In the rear future, this study would like to carry out the reusability evaluation on the structure characterization and photocatalytic activity, which are important to investigate the possibility of applying a photocatalyst in a practical way.

4. Conclusions

Based on the investigation in this study, the following conclusions can be drawn. (1)TiO2 could be coated on netlike glass fiber where it appears in teeth-like shape. Fe fine particles could be loaded onto the TiO2 using the pulse arc plasma method with various pulse numbers.
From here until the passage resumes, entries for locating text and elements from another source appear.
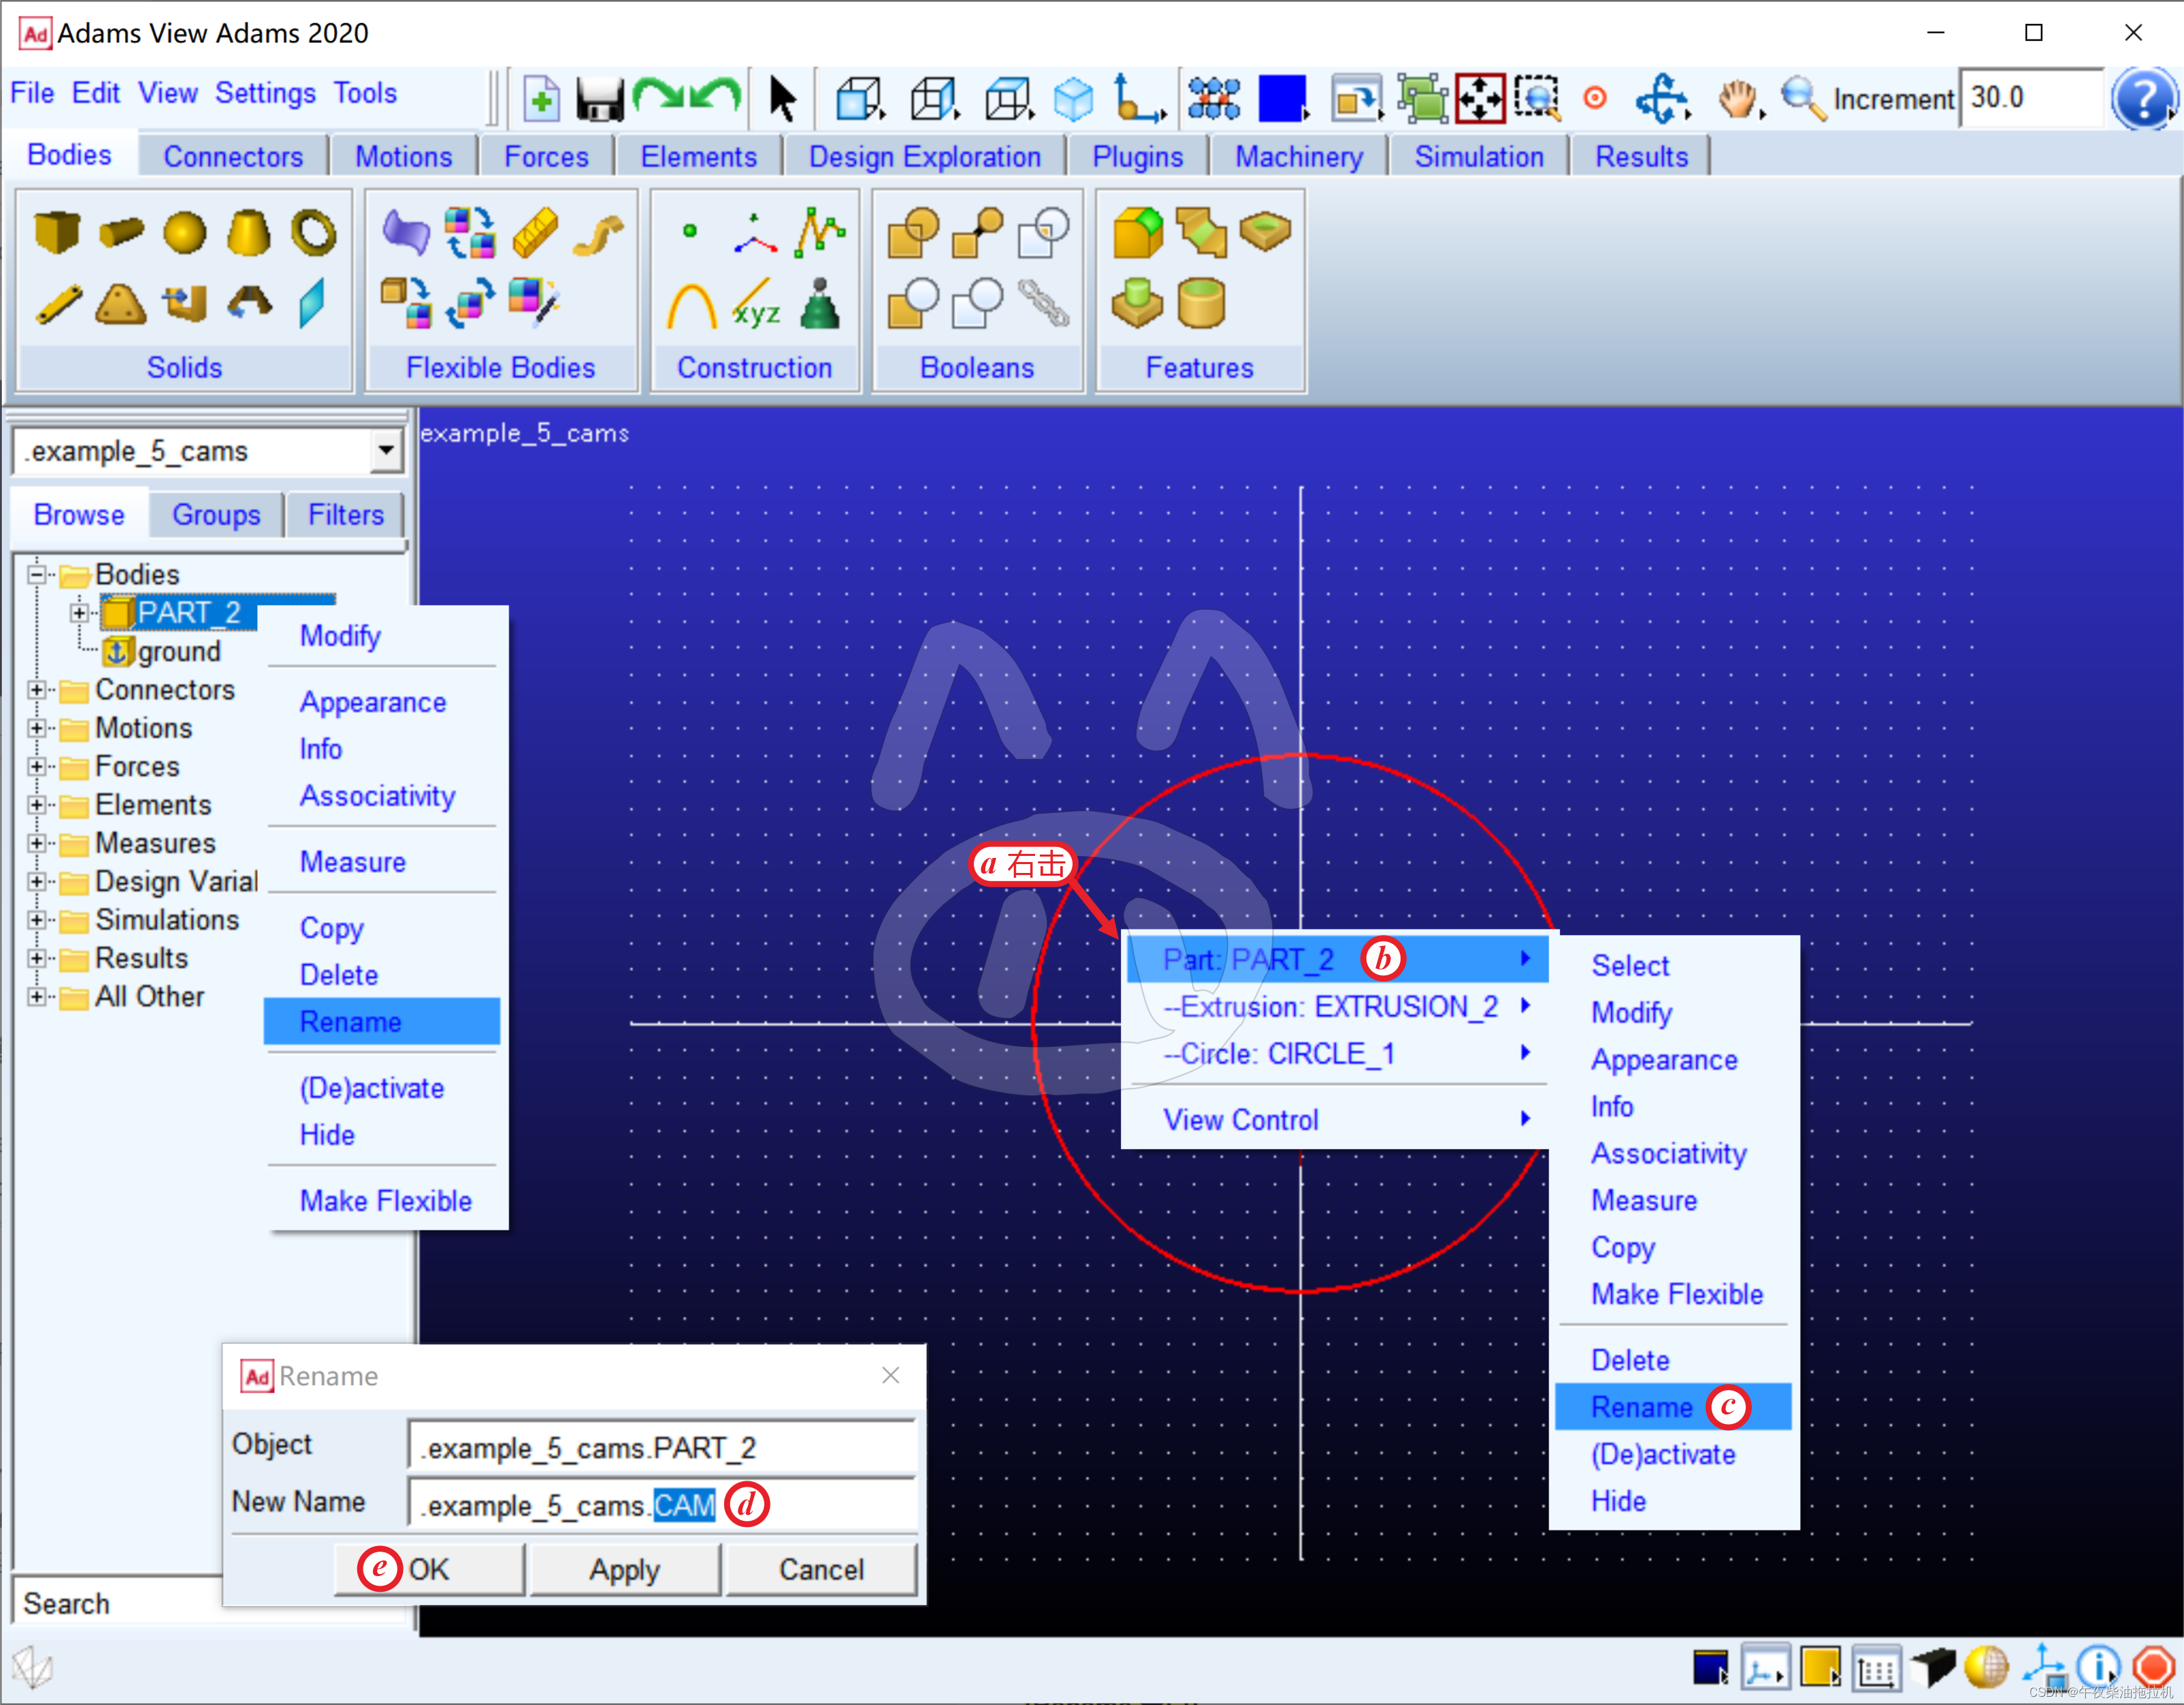Select the Sphere solid tool
Viewport: 2184px width, 1705px height.
tap(185, 232)
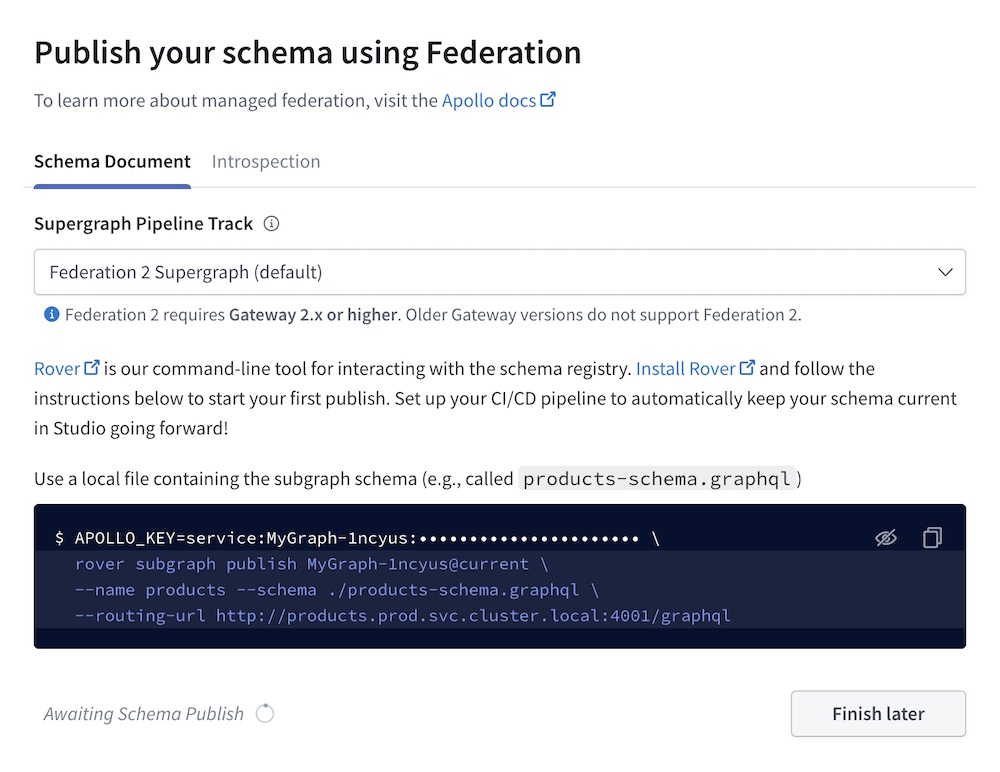Screen dimensions: 1000x772
Task: Click the external link icon after Install Rover
Action: [748, 368]
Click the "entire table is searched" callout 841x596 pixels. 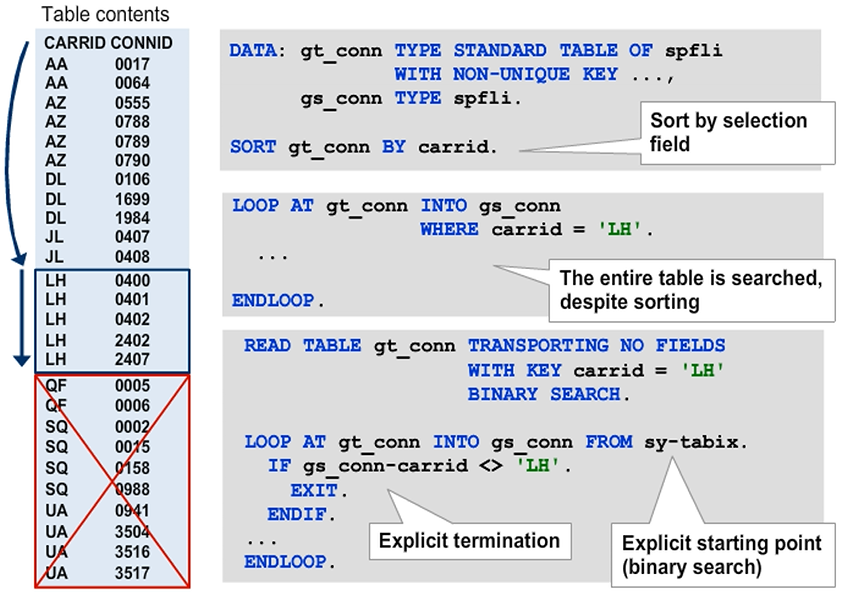[690, 289]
When the pulse number was over 500, there would be a Fe layer formed on the TiO2.(2)With the UV illumination condition, the molar quantity of CO per weight of photocatalyst for Fe/TiO2(100) is the highest among the prepared photocatalysts under H2O/CO2 and H2/CO2 conditions, while that for Fe/TiO2(500) is the highest among the prepared photocatalysts under NH3 + H2O/CO2 condition.(3)Under the illumination condition without UV light, the molar quantity of CO per weight of photocatalyst for Fe/TiO2(500) is the highest among the prepared photocatalysts irrespective of reductant used, indicating that the larger pulse number is suitable for the illumination condition without UV light.(4)The CO2 reduction performance of Fe/TiO2 under NH3 + H2O/CO2 condition is lower compared to that under H2O/CO2 and H2/CO2 conditions due to complicity of the reaction.(5)Since a very thick Fe layer covers TiO2 film for the Fe/TiO2(1000) and blocks light absorption and reactant contact with TiO2, the CO2 reduction performance with Fe/TiO2(1000) is very poor.(6)In this study, the highest CO2 reduction performance of Fe/TiO2, that is, the molar quantity of CO per weight of photocatalyst for Fe/TiO2(100), is obtained under H2 + H2O/CO2 condition, and the best moral ratio of total reductants to CO2 is found to be 1.5 : 1.

Conflicts of Interest

The authors declare that there is no conflict of interest regarding the publication of this paper.

Acknowledgments

The authors would like to gratefully thank JSPS KAKENHI (Grant no. 16K06970) and joint research program of the Institute of Materials and Systems for Sustainability, Nagoya University, for the financial support of this work.